Adesso, l’aria non sembra più aria. Tutto l’habitat nel quale si vive diviene assurdo, ognuno comprende quanto sia illogico, insensato, contraddittorio, impossibile persino se stesso. “Perché?” – è questa la domanda che risuona nel nostro intimo labirinto – “A che scopo vivere?” – così ognuno si chiede, guardando verso il colle su cui troneggia il Castello. Ma «la collina del Castello non si vedeva avvolta com’era da nebbia e tenebre, non il più fioco barlume indicava il grande Castello. K. stette a lungo sul ponte di legno che porta allo stradone del villaggio, e alzò lo sguardo verso il vuoto apparente» (p. 19). Il castello è infatti il simbolo di ciò che ogni uomo rincorre per tutta la propria vita: la verità. Per più di una volta nella propria vita, ogni uomo alza gli occhi verso l’alto, tentando di scorgere anche solo per un attimo quel volto o quella figura, metafora del senso dell’esistere: dio. Ma c’è sempre nebbia, oscurità, non si vede mai nulla. Non si riesce ad intravedere né la verità né dio. Che ci sia davvero il nulla in quella direzione? Se così fosse, come giustificare la vita? Perché il mondo è fatto così e non altrimenti? Perché il vero, il sacro non può essere colto? Perché obbedire a questa legge, a questa impossibilità?
Non c’è senso eppure ogni cosa avviene come se ci fosse. Tutto prende forma secondo questa assurdità. Tutti obbediscono a questa idiozia. Tutti credono che esiste uno scopo per ogni cosa, solo perché vi sono pochi eletti che lavorano per la verità e per dio. Ma dove sono questi prescelti? In mezzo a noi? E dove più esattamente? Perché non è possibile incontrare nemmeno questi? Perché i loro responsi sono imperativi, comandi, leggi a cui non è possibile sottrarsi?
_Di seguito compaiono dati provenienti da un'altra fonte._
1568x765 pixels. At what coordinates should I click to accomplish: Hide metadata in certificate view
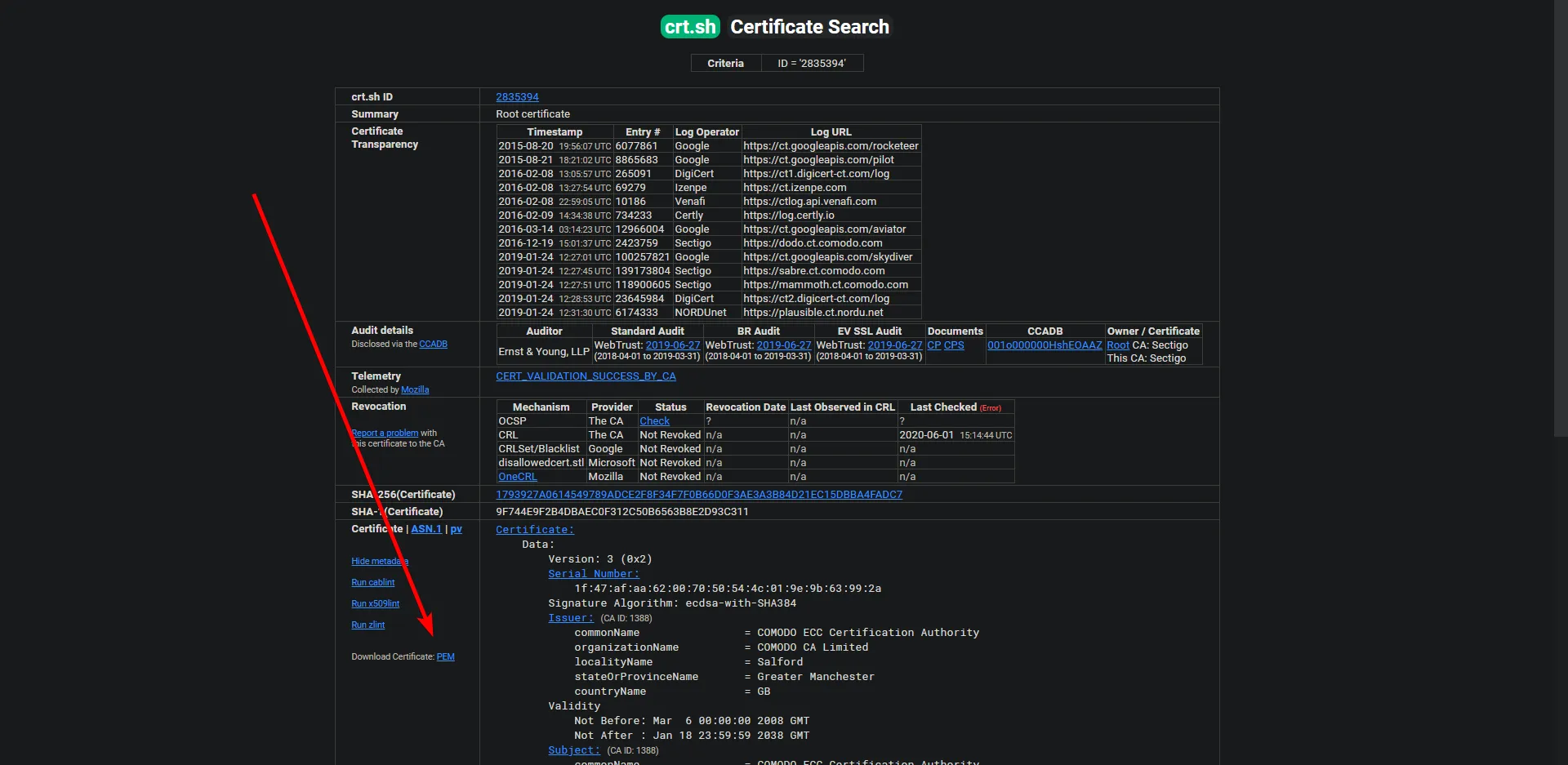point(380,562)
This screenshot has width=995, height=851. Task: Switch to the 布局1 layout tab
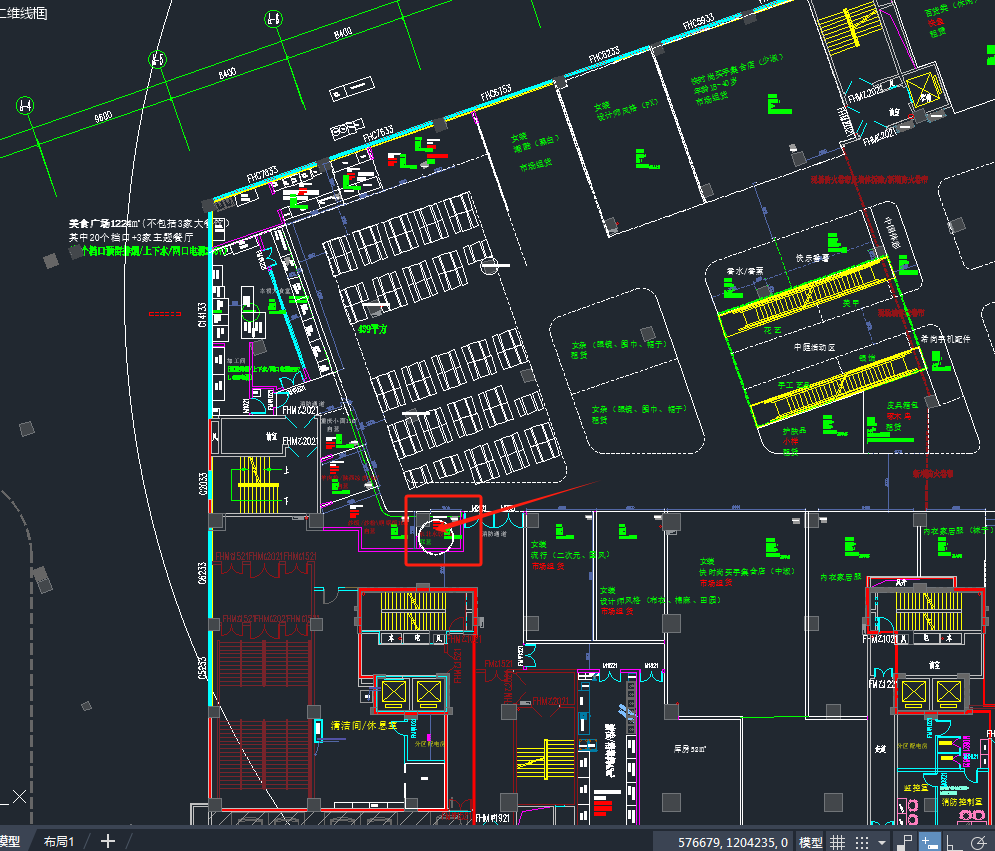58,841
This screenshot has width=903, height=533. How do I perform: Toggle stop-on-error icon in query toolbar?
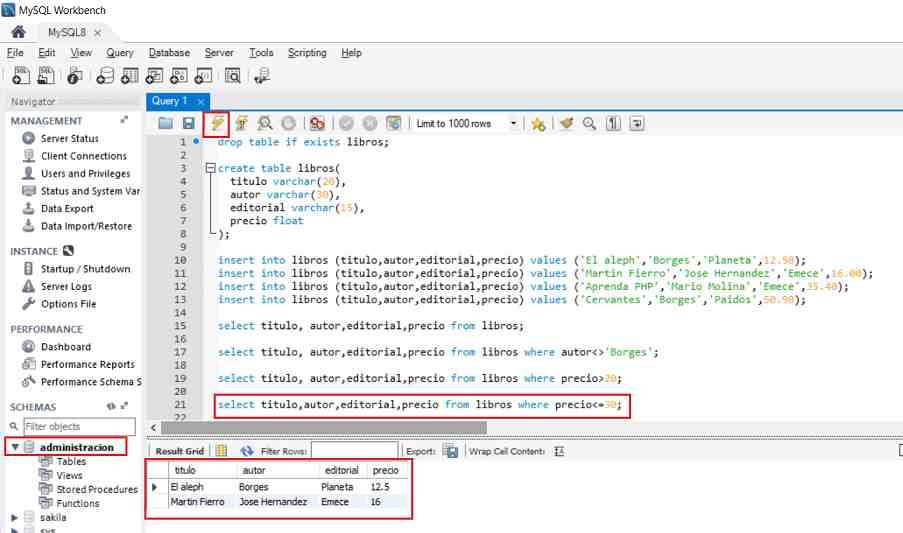tap(317, 123)
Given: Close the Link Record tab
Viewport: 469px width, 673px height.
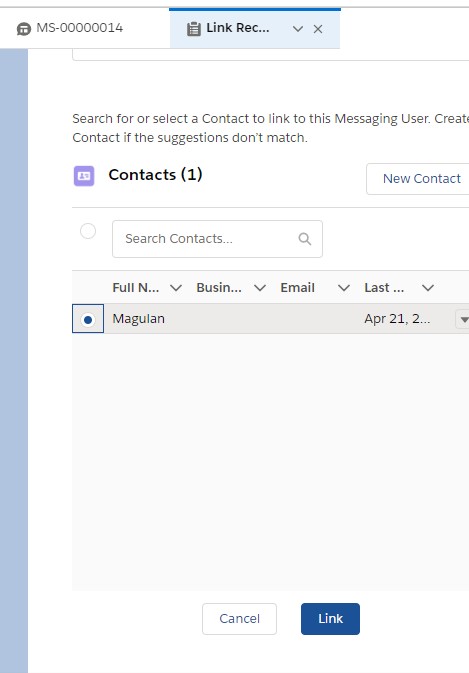Looking at the screenshot, I should (x=318, y=29).
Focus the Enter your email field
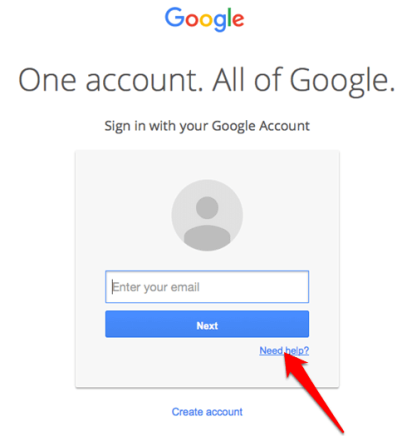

Perché sono così importanti nella vita di ognuno di noi, quando invece sono sempre fisicamente assenti dalla nostra vita? Perché tutto non può stare diversamente? Perché noi non possiamo essere diversamente? Perché a nessuno di noi è consentito da tutti gli altri essere diverso? Perché non è possibile dedurre che il Castello, la verità, dio non esistano? A che pro continuare a sostenere il contrario? A che serve?
Queste domande, celate dietro Il castello, sono la lente d’ingrandimento di cui Kafka ci ha voluto fornire per guardare alla nostra condizione esistenziale e a quella planetaria, continentale, statale, sociale, individuale. Per ogni livello dell’esistenza, noi erriamo come estranei a noi stessi. “Perché così e non altrimenti?” – si chiede Kafka. La risposta…spetta ad ognuno di noi.